§ **Texto para revisão**:
━━━━

Estórias de brinquedos e a dor de existir

Olá!

Os períodos de férias (1) são bastante previsíveis, ao menos para quem não é agraciado por fartas disponibilidades monetárias. A televisão brasileira invariavelmente resolve tirar a poeira de algumas “fitas”, e dá-lhe Casamento Grego, Conta Comigo, Curtindo a Vida Adoidado e assim sucessivamente. Um dos habituês dessa reciclagem é a série Toy Story, que em seus três episódios conta a história de alguns brinquedinhos e suas aventuras ocorridas na ausência de seu dono. É um desenho que fez parte da minha, digamos, infância paterna. Assisti a danada inúmeras vezes, em companhia das crianças, a ponto de praticamente decorá-la.

Se gosto ou não? Ah, é legalzinho, bem agitado. Tecnicamente não há nada a debater. A produção é primorosa e muitíssimo bem cuidada, como é costume da dupla Disney-Pixar. Cada detalhe é estudado à exaustão, e somente algum crítico muito chato pode contestar a sua qualidade. É também uma aventura alucinante, que prende a atenção ao máximo, com um roteiro bem criativo, é preciso admitir. Já com relação ao quesito “filosofia”, bem... Podemos discutir bastante seu valor, mas no caso em tela, há observações bastante interessantes a fazer. Seu foco central é uma cantilena sobre o valor da amizade, tudo senso comum. Dá muita agilidade e significado, mas não precisamos colocar o assunto sobre a mesa da maneira que foi tratado no desenho. Valor de amizade é algo muito mais complexo e espinhoso do que foi exposto. Passemos.

Onde a obra acerta em cheio é na maneira como lida com a passagem do tempo. Mas, para isso, é preciso ser vista em seu todo. Assistir as partes isoladamente não ajuda a chegar nesse nível de compreensão. E, apesar de se tratar de um desenho obviamente destinado ao público infantil, e por conta disso estar repleto de carapaças para aliviar a crueza que o assunto poderia atingir, o fato é que ele está salpicado de melancolia. Se essa foi a ideia dos realizadores, estão de parabéns.

━━━━

§ **Dados do exercício**:
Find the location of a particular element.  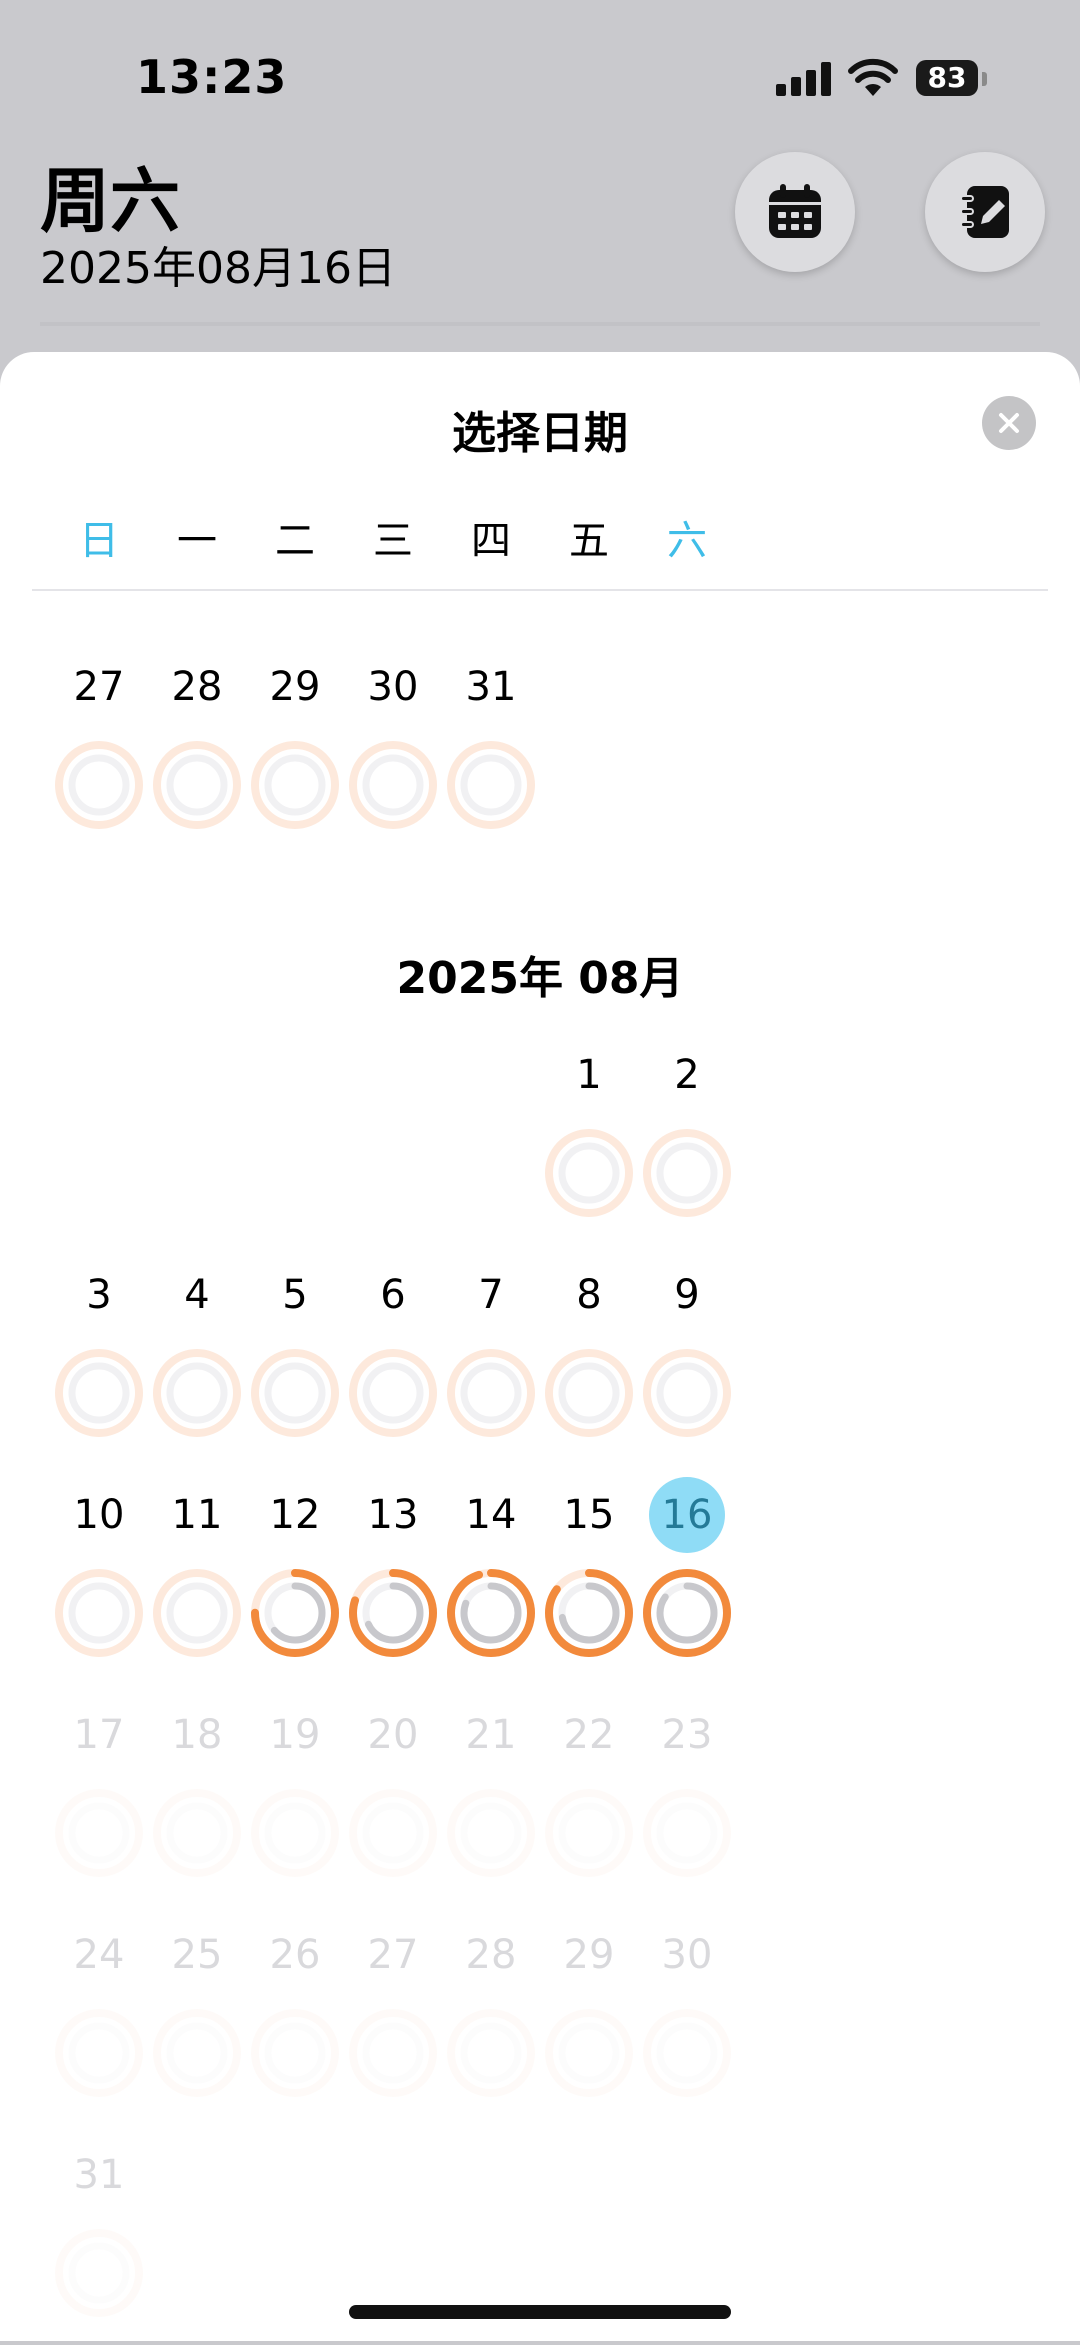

━━━━

§ **Tarefas do exercício**:
a: Reescreva o trecho do texto sobre Toy Story entre "Os períodos de" e "de praticamente decorá-la.", inclusive, substituindo "televisão brasileira" por "TV brasileira".
b: Responda, com base no texto sobre Toy Story:
(i) Em quantos episódios a série Toy Story conta sua história?
(ii) Qual dupla é citada como responsável pela produção?
(iii) Em que aspecto a obra acerta em cheio?

§ **Respostas esperadas**:
a:
Os períodos de férias (1) são bastante previsíveis, ao menos para quem não é agraciado por fartas disponibilidades monetárias. A TV brasileira invariavelmente resolve tirar a poeira de algumas “fitas”, e dá-lhe Casamento Grego, Conta Comigo, Curtindo a Vida Adoidado e assim sucessivamente. Um dos habituês dessa reciclagem é a série Toy Story, que em seus três episódios conta a história de alguns brinquedinhos e suas aventuras ocorridas na ausência de seu dono. É um desenho que fez parte da minha, digamos, infância paterna. Assisti a danada inúmeras vezes, em companhia das crianças, a ponto de praticamente decorá-la.

b:
(i) Em três episódios.
(ii) A dupla Disney-Pixar.
(iii) Na maneira como lida com a passagem do tempo.